Questions and Answers

  • Can WhatsHap use a reference panel? Reference panels are used by population-based phasers (like Beagle or ShapeIt). Although we are considering integrating this, WhatsHap cannot take advantage of reference panels right now. In case you have population data, we suggest to produce a population-based phasing (using Beagle, ShapeIt, etc.) and a read-based phasing using WhatsHap separately and then compare/integrate results in a postprocessing step.

  • Will Illumina data lead to a good read-based phasing? Illumina paired-end data is not ideal for read-based phasing, since most pairs of heterozygous SNPs will not be bridged by a read pair. However, WhatsHap will attempt to produce as long haplotype blocks as possible. Running WhatsHap will hence tell you how phase-informative your input data is. Just take a look at the number (and sizes) of produced haplotype blocks.
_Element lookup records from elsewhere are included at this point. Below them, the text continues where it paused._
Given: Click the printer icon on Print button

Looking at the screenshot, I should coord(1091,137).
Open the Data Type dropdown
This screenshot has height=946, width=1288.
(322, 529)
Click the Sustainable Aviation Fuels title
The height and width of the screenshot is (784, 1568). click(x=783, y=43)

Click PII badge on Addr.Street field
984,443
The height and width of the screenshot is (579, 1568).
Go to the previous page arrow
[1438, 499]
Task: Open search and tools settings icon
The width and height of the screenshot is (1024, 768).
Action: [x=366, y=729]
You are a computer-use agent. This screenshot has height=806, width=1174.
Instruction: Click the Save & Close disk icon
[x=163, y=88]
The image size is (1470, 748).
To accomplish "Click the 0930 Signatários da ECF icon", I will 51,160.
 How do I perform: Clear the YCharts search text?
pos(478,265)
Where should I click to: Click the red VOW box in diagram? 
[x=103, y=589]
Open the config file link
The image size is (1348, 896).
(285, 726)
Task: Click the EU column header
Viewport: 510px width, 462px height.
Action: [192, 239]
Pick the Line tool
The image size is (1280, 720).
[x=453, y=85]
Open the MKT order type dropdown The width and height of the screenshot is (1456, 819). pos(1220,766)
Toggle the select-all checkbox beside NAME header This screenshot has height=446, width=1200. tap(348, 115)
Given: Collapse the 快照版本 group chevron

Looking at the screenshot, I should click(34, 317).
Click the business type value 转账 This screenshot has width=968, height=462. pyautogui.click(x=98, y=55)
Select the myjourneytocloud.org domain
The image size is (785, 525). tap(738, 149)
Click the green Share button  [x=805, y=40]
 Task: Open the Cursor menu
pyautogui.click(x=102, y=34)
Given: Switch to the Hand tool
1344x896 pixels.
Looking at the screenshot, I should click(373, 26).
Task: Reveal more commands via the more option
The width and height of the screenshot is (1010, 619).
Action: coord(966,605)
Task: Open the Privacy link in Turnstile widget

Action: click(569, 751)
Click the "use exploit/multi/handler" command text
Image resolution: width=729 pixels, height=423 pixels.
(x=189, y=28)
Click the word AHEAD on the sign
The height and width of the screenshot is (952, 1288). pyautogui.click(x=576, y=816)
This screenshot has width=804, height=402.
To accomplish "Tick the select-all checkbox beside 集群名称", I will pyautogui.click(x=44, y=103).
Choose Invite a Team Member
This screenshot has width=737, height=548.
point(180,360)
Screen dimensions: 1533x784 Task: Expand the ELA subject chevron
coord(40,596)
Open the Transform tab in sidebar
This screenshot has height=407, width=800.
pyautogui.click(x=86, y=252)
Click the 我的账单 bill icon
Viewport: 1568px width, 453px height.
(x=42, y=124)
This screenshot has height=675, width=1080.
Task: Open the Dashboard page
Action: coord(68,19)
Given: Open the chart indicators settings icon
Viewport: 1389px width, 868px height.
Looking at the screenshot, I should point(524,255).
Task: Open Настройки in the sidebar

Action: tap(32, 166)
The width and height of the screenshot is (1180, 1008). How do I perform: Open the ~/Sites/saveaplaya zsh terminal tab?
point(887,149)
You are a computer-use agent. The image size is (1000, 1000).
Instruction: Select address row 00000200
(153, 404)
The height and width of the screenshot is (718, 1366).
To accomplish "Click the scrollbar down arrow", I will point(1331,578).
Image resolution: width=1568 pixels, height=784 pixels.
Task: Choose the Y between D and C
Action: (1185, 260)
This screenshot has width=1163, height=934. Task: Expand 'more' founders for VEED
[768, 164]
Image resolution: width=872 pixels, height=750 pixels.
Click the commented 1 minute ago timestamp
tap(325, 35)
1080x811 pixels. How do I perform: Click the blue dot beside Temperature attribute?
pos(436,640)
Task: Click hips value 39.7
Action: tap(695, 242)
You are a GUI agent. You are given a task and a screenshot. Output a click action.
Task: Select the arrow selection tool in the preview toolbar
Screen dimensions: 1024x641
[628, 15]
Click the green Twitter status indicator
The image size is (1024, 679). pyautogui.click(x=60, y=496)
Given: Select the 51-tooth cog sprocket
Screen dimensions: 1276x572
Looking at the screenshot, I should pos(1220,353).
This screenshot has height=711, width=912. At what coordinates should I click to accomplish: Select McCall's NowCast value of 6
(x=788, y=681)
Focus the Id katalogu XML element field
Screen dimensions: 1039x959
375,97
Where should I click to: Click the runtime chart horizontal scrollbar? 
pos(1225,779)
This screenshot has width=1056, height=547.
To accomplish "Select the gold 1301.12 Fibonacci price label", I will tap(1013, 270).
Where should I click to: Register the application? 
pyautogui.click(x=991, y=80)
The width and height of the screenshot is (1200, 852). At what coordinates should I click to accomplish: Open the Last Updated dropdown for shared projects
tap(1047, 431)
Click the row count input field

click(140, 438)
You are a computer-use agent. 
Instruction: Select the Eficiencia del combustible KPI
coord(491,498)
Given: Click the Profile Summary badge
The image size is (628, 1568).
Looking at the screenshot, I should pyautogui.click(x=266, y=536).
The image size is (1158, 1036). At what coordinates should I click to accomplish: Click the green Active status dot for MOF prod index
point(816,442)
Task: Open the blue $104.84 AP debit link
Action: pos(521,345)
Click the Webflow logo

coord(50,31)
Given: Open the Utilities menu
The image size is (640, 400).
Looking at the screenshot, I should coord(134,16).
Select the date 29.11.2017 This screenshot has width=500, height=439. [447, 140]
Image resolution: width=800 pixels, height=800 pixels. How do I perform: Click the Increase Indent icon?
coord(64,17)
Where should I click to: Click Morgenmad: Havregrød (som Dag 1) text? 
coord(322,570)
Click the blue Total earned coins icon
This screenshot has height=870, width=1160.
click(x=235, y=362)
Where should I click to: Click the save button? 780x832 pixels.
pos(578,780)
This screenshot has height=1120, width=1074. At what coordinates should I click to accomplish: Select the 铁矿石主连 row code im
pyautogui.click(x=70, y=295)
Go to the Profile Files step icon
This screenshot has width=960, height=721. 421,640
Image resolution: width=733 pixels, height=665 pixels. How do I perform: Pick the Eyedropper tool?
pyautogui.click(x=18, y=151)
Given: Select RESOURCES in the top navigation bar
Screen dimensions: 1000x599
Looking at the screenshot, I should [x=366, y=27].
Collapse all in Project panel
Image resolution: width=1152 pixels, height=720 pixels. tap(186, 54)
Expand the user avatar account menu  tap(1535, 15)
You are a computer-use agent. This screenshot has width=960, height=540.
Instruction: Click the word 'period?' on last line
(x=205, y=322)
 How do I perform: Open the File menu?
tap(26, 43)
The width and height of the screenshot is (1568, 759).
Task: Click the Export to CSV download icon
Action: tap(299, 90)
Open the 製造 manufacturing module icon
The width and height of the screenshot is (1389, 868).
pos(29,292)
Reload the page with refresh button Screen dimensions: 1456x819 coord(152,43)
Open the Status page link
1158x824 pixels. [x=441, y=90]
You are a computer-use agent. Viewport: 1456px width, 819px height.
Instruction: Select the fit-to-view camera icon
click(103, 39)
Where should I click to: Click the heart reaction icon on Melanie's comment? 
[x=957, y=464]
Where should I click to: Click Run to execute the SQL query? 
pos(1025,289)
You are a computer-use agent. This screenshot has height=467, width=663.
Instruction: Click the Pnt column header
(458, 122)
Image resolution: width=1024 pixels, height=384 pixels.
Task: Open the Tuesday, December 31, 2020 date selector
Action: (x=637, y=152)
  • How large can/should a pedigree be for pedigree-aware read-based phasing (i.e. using option --ped )? The pedigree mode in WhatsHap is intended for intermediate-size pedigrees. The runtime of the core phasing step will be linear in \(2^{2t}\), where \(t\) is the number of trio relationships (= number of children) in your pedigree. We do not recommend to use pedigrees with \(t>5\). For such pedigrees, read-data is unnecessary in most cases anyway and a very high-quality phasing can be obtained by genetic haplotyping methods (like MERLIN).